- **Required work**
Carry on the piece about Soundgarden's Superunknown turning twenty, picking up right after its last sentence.

- **Page excerpt**
/---
Whenever a big record anniversary pops up, I find multitudes of friends and acquaintances scratching their heads wondering where the time went. Then they remind themselves of college loans, mortgages, car payments, insurance, kids, and that window of lost time opens wide. The record that will surely bring on these existential questions is Soundgarden’s Superunknown, celebrating its twentieth year among us.

SuperunknownIn a sense, Soundgarden was the “Zelig” of its scene. The band came up through Sub Pop Records alongside Nirvana and Mudhoney. They hung in the same circle as did Mother Love Bone, half of which would become Pearl Jam after the death of that band’s lead singer Andrew Wood. Superunknown was produced by Michael Beinhorn who had previously produced records for Red Hot Chili Peppers, Violent Femmes and Soul Asylum. Perhaps more emblematic, the album was mixed by Brendan O’ Brien who would become ’90s rock’s go-to producer. Both Pearl Jam and Stone Temple Pilots were adopting him as their official/unofficial member throughout that decade.

Up until its release, the band had been seen as a mid-strata player. Many of their contemporaries were being taken into the new mainstream with welcoming arms. Badmotorfinger had its moment on MTV’s 120 Minutes,specifically with the track “Jesus Christ Pose.” I hesitate to say that the track “Rusty Cage,” while seeming to be influential now, probably wasn’t nearly as recognized as it was after Johnny Cash covered it, but I don’t have the data to support the assertion. Nevertheless, with that record there was a feeling that Soundgarden would stay comfortably ensconced within the confines of a thousand wanna-be new bands plugging into their dad’s attic-abandoned amps, bumping up against older bands from the ’70s and ’80s who suddenly gruffed-up their sound to fit in.
\---
- **Dataset extract**
/---
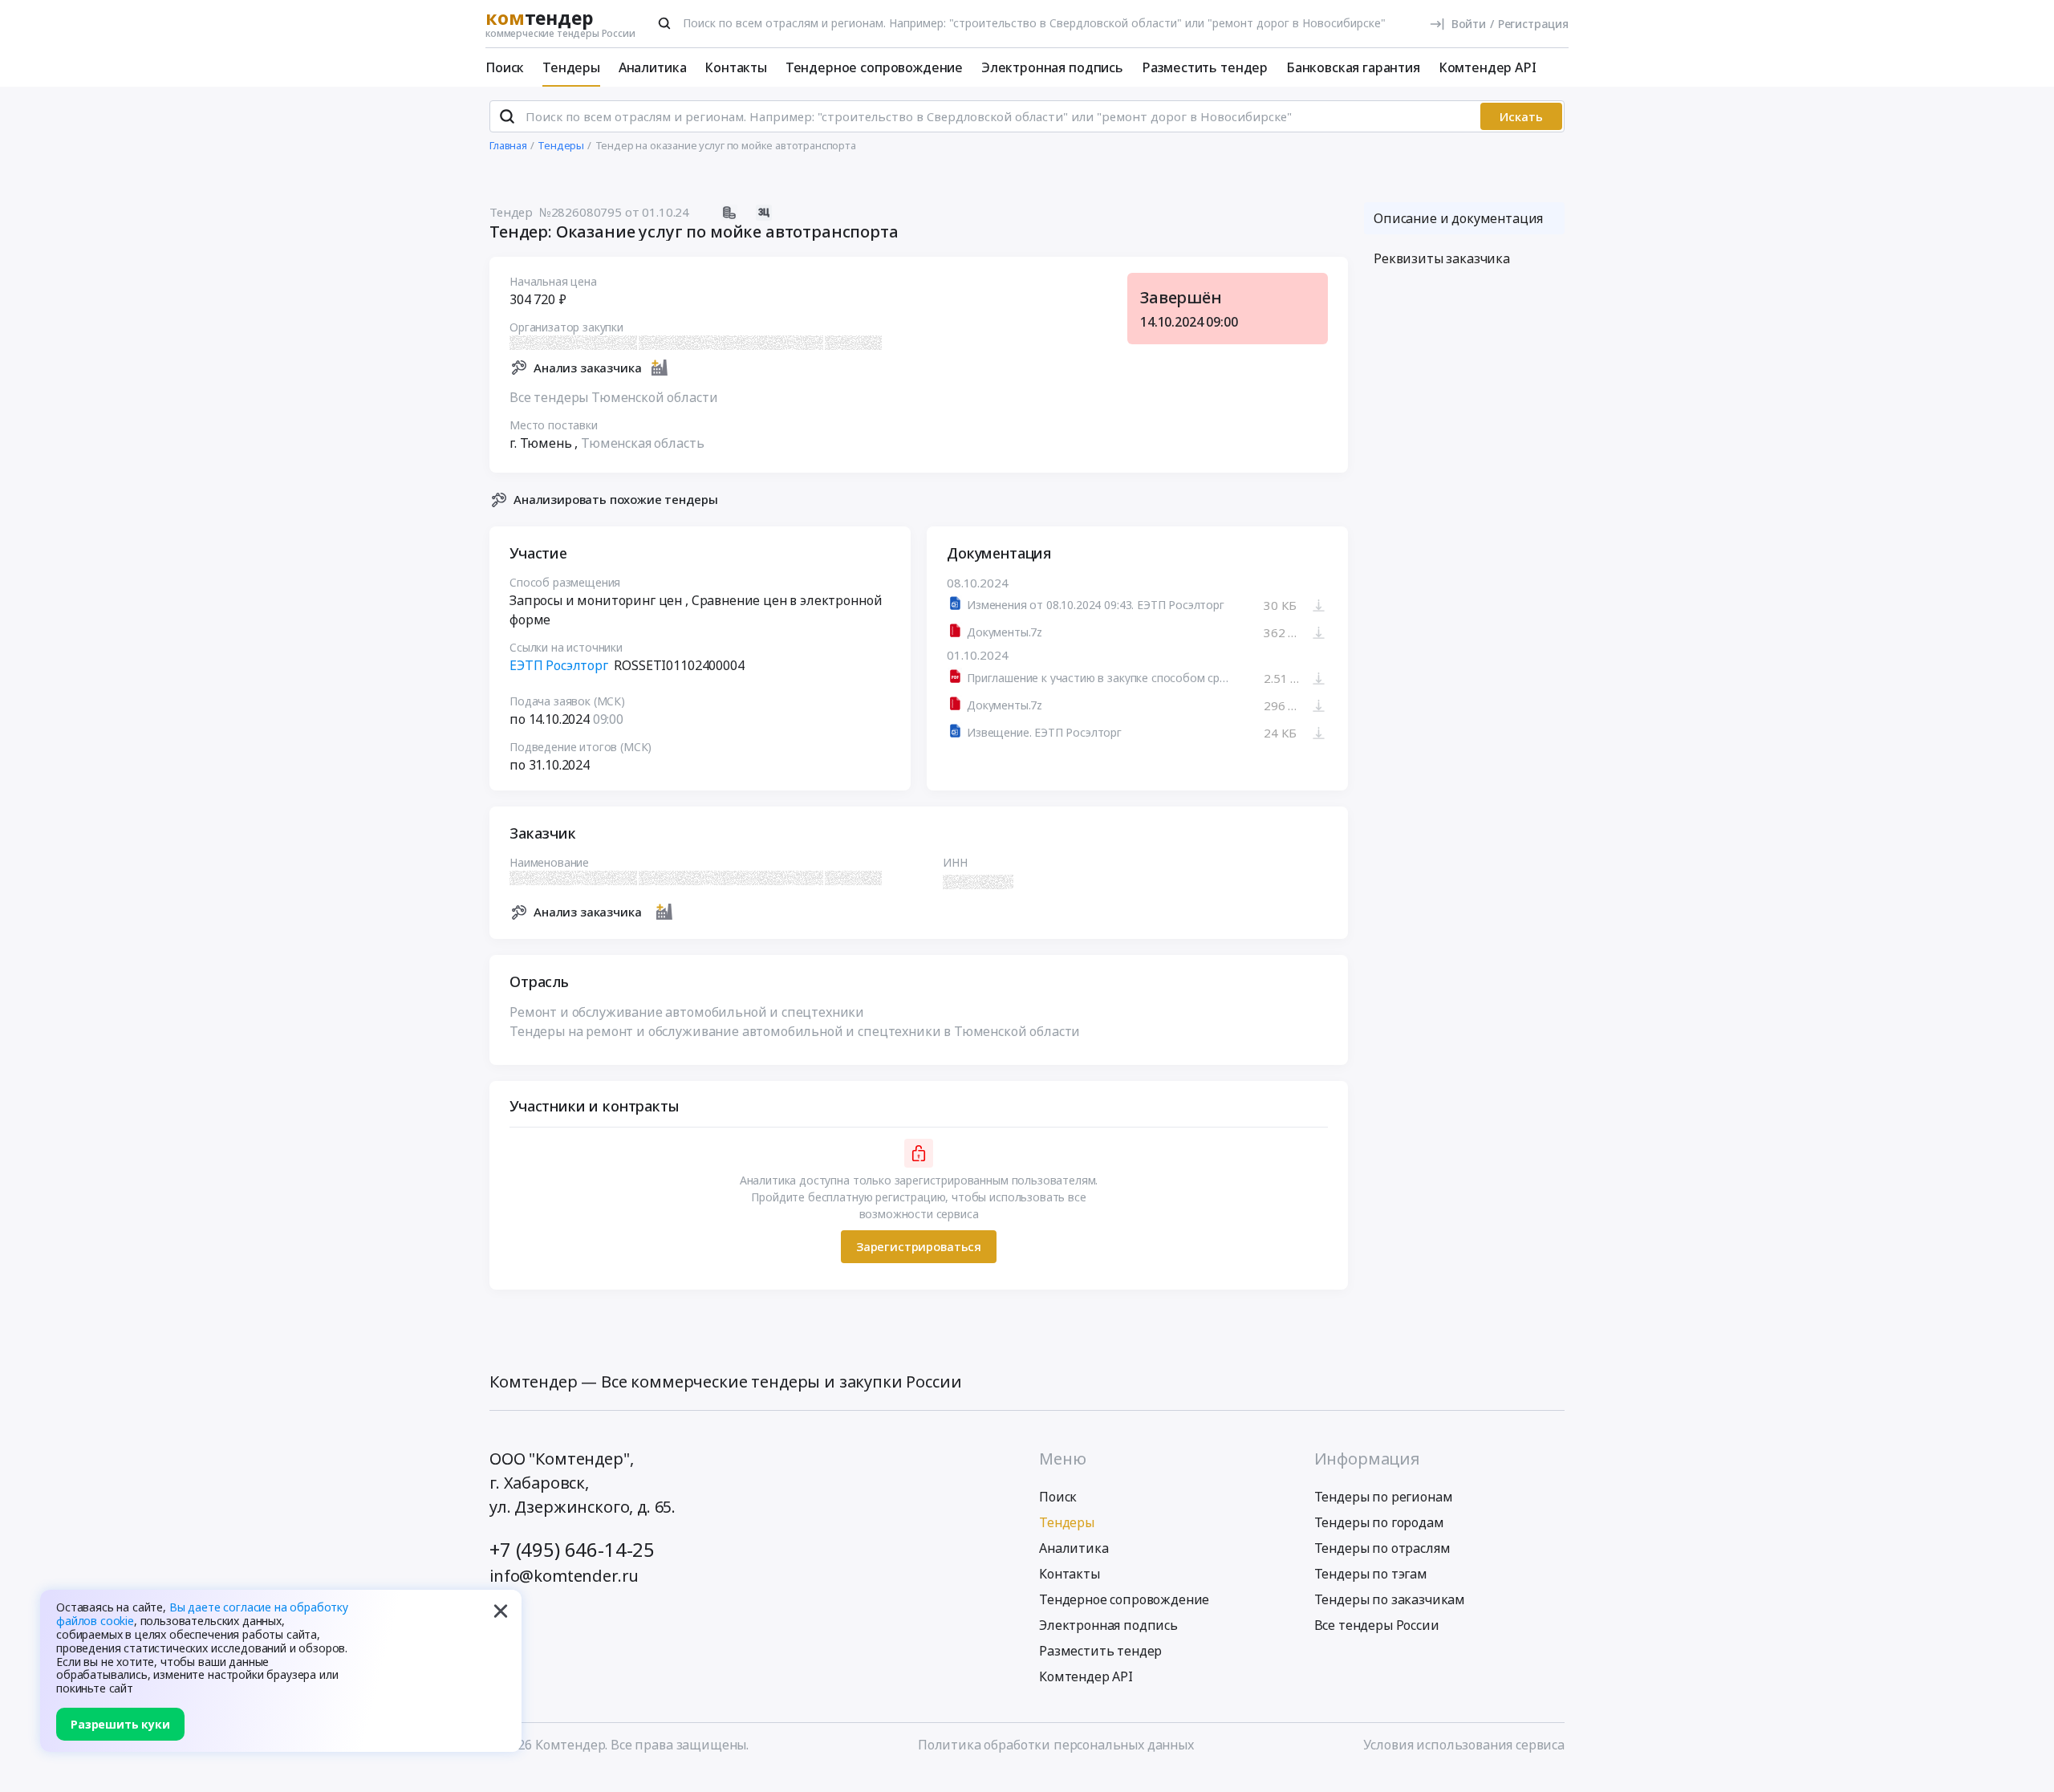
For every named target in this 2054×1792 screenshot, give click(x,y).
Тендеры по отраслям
\---
- **Exercise result**
Then the flats started appearing in the stores. More explanation: a “flat” is a full-sized replica of a vinyl album cover’s front, distributed to stores to advertise new and current releases. The strange part about that is, by this time, the CD had temporarily put vinyl records in the grave, so this image on this 12-inch square was rather anachronistic. Yet, as record buyers would come to find, you probably couldn’t have come up with a better way of packaging Superunknown. Take the image; that upside-down forest, bleak and rendered almost is if it was hand-drawn with a Rapidograph pen. It occupies the lower third of the cover. In the middle, the expanse of the darkened woods, there are howling faces lit as orange, nearly appearing as rising flames, depending on your vision capability. At the top, as if it was a debut, was just the band’s name in white, reintroducing itself to the world.

All the records from this era, no matter what bucket we contrive for them, are rock records. In hindsight, it’s easier to see than back in that time when the terms “grunge” and “alternative” were being slapped upside everyone’s heads. The influences couldn’t be more apparent now, with Nirvana’s meshing of punk energy and pop construction, Pearl Jam kneeling at the altars of Neil Young and Crazy Horse as well as The Who, and Alice In Chains’ downtuned dirges paying respects to Black Sabbath. For Soundgarden, one could say their forefathers were Led Zeppelin, though I’d probably put Cactus above them on the list. Either way, it’s difficult to hear, “Alive in the superunknown/first it steals your mind and then it steals your…soul” and not vaguely recall Robert Plant’s trailing howl.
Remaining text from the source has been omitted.